[Source records]
(begin)

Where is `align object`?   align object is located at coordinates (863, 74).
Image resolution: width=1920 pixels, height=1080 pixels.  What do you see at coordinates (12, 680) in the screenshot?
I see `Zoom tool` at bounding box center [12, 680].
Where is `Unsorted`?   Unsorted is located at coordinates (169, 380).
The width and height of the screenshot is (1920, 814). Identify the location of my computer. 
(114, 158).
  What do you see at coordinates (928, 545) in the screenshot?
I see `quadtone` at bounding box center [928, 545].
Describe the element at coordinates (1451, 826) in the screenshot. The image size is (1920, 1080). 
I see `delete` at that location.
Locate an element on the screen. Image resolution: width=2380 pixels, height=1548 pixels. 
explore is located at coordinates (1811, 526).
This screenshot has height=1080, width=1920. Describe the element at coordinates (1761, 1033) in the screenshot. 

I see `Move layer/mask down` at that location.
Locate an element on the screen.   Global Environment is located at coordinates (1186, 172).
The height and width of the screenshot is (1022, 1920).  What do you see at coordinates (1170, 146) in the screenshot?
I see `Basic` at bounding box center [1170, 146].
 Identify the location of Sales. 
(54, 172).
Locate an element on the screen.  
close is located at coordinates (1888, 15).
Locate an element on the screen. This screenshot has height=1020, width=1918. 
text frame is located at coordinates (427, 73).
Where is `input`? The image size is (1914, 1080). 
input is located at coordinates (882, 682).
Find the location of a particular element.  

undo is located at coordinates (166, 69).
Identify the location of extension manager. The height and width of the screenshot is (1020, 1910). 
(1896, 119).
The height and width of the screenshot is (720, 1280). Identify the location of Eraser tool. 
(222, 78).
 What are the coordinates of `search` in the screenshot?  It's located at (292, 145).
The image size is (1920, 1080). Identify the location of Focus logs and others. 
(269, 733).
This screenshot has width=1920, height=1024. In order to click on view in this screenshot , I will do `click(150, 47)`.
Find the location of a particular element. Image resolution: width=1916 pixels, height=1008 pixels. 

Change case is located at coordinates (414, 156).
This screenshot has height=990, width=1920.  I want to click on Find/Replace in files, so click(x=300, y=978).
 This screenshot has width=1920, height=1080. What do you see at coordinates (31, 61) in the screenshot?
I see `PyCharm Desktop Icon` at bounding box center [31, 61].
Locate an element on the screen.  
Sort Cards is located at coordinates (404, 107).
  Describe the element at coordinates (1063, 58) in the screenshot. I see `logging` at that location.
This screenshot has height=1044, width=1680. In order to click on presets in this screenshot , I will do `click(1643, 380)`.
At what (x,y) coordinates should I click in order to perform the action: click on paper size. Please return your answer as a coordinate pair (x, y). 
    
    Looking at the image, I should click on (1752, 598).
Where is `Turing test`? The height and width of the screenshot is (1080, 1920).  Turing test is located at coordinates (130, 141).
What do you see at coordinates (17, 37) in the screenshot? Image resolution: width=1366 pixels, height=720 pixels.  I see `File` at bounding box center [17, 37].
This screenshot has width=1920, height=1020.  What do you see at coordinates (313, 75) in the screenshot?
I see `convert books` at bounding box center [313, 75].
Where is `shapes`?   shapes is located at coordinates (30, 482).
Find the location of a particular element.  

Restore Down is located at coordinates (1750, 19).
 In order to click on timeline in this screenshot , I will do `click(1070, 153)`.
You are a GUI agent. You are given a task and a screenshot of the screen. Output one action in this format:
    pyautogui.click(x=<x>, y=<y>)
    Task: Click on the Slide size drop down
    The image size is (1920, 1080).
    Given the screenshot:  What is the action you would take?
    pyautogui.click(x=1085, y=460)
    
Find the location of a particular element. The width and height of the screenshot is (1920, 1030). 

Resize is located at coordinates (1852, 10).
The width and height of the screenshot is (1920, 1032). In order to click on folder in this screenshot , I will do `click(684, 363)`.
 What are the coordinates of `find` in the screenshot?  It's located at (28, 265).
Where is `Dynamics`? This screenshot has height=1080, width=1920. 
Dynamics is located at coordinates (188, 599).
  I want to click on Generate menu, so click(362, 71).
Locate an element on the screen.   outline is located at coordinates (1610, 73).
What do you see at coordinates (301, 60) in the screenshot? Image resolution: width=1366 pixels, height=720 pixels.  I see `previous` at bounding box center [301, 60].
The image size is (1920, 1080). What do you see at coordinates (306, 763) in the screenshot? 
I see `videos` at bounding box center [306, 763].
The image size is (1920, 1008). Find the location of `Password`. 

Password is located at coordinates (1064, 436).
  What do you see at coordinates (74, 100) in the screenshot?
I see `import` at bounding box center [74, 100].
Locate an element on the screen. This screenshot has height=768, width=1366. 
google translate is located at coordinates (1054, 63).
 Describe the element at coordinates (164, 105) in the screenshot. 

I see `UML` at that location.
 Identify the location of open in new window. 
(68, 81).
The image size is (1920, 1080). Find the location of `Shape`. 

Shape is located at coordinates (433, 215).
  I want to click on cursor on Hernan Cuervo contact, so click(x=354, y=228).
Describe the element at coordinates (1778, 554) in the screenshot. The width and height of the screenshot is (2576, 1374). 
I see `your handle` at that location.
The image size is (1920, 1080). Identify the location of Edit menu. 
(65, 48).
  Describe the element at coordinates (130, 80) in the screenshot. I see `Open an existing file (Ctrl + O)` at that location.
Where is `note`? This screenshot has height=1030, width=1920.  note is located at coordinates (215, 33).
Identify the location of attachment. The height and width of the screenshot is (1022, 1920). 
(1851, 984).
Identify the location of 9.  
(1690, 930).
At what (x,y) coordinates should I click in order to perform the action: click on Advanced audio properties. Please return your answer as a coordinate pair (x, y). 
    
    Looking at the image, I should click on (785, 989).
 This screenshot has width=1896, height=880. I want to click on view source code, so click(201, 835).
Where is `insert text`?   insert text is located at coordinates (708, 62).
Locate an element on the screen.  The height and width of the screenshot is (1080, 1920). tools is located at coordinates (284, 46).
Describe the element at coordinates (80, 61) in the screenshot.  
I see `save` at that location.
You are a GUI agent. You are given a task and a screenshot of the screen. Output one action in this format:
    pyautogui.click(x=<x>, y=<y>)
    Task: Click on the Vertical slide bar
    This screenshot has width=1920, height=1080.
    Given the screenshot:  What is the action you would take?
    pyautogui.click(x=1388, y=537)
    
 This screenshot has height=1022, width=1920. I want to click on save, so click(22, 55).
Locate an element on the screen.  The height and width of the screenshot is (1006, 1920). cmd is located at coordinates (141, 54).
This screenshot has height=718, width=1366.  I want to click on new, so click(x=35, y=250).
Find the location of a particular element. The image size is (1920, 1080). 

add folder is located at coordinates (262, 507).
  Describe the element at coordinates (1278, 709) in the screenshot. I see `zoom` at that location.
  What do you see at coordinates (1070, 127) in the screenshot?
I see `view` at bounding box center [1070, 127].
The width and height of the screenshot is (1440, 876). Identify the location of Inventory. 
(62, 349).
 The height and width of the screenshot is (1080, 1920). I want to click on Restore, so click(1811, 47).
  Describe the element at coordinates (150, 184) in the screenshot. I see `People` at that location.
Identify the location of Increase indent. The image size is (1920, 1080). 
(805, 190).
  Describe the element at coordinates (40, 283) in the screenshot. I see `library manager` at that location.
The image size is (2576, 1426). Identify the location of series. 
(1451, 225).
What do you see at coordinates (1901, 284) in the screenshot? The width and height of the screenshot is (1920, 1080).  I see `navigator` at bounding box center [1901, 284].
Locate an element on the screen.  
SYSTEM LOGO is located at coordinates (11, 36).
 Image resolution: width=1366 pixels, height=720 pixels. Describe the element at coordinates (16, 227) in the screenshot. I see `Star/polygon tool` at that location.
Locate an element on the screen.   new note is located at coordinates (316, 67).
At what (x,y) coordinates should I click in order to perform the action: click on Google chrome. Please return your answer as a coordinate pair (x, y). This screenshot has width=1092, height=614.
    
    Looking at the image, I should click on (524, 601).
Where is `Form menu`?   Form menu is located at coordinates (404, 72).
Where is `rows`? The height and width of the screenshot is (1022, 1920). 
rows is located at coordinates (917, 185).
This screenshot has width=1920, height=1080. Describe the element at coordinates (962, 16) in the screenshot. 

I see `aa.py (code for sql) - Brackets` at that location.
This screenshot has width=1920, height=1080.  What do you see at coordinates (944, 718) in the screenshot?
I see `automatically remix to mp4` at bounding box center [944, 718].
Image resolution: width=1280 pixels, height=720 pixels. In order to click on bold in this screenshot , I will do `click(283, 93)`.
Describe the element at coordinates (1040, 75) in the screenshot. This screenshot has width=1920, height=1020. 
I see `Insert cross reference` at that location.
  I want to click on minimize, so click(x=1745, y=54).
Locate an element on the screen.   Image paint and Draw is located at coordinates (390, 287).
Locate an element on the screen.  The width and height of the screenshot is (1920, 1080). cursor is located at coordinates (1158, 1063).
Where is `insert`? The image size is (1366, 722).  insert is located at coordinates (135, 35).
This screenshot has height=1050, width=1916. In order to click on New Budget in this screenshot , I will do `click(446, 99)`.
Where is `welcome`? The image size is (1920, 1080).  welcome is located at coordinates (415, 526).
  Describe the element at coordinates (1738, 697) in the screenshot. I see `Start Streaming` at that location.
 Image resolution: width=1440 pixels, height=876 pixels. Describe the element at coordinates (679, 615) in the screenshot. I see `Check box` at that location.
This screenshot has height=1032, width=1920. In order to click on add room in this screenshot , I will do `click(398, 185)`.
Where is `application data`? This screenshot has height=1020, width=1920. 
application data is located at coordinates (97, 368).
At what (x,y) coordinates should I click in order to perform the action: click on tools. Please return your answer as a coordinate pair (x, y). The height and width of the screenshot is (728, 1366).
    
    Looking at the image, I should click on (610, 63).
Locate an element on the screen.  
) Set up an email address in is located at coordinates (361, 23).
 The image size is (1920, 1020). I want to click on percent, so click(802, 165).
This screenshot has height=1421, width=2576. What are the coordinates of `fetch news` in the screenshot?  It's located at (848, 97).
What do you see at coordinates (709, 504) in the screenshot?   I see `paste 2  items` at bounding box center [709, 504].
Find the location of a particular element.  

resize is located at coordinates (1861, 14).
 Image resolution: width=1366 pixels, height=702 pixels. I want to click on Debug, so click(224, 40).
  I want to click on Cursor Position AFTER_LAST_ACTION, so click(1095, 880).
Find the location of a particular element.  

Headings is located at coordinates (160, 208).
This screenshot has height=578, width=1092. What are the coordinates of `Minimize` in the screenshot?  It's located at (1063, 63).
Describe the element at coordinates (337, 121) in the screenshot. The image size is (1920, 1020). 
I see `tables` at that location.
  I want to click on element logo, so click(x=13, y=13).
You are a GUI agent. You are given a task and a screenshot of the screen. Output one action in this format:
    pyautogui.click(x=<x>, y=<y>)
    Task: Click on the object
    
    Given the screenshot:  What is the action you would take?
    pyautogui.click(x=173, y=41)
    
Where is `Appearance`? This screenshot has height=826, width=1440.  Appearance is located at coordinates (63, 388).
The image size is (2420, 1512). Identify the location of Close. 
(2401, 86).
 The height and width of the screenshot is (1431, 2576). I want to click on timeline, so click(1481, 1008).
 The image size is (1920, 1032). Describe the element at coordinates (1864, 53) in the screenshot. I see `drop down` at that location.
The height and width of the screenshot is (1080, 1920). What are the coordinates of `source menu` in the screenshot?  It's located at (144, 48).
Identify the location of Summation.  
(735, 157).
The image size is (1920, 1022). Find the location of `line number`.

(end)

Stated task:
Copy out the items above again verbatim, starting at the line that contains "coordinates (284, 46)." and stopping after the line that contains "coordinates (316, 67).", with both of those lines included.

Result:
Locate an element on the screen.  The height and width of the screenshot is (1080, 1920). tools is located at coordinates (284, 46).
Describe the element at coordinates (80, 61) in the screenshot.  
I see `save` at that location.
You are a GUI agent. You are given a task and a screenshot of the screen. Output one action in this format:
    pyautogui.click(x=<x>, y=<y>)
    Task: Click on the Vertical slide bar
    This screenshot has width=1920, height=1080.
    Given the screenshot:  What is the action you would take?
    pyautogui.click(x=1388, y=537)
    
 This screenshot has height=1022, width=1920. I want to click on save, so click(22, 55).
Locate an element on the screen.  The height and width of the screenshot is (1006, 1920). cmd is located at coordinates (141, 54).
This screenshot has height=718, width=1366.  I want to click on new, so click(x=35, y=250).
Find the location of a particular element. The image size is (1920, 1080). 

add folder is located at coordinates (262, 507).
  Describe the element at coordinates (1278, 709) in the screenshot. I see `zoom` at that location.
  What do you see at coordinates (1070, 127) in the screenshot?
I see `view` at bounding box center [1070, 127].
The width and height of the screenshot is (1440, 876). Identify the location of Inventory. 
(62, 349).
 The height and width of the screenshot is (1080, 1920). I want to click on Restore, so click(1811, 47).
  Describe the element at coordinates (150, 184) in the screenshot. I see `People` at that location.
Identify the location of Increase indent. The image size is (1920, 1080). 
(805, 190).
  Describe the element at coordinates (40, 283) in the screenshot. I see `library manager` at that location.
The image size is (2576, 1426). Identify the location of series. 
(1451, 225).
What do you see at coordinates (1901, 284) in the screenshot? The width and height of the screenshot is (1920, 1080).  I see `navigator` at bounding box center [1901, 284].
Locate an element on the screen.  
SYSTEM LOGO is located at coordinates (11, 36).
 Image resolution: width=1366 pixels, height=720 pixels. Describe the element at coordinates (16, 227) in the screenshot. I see `Star/polygon tool` at that location.
Locate an element on the screen.   new note is located at coordinates (316, 67).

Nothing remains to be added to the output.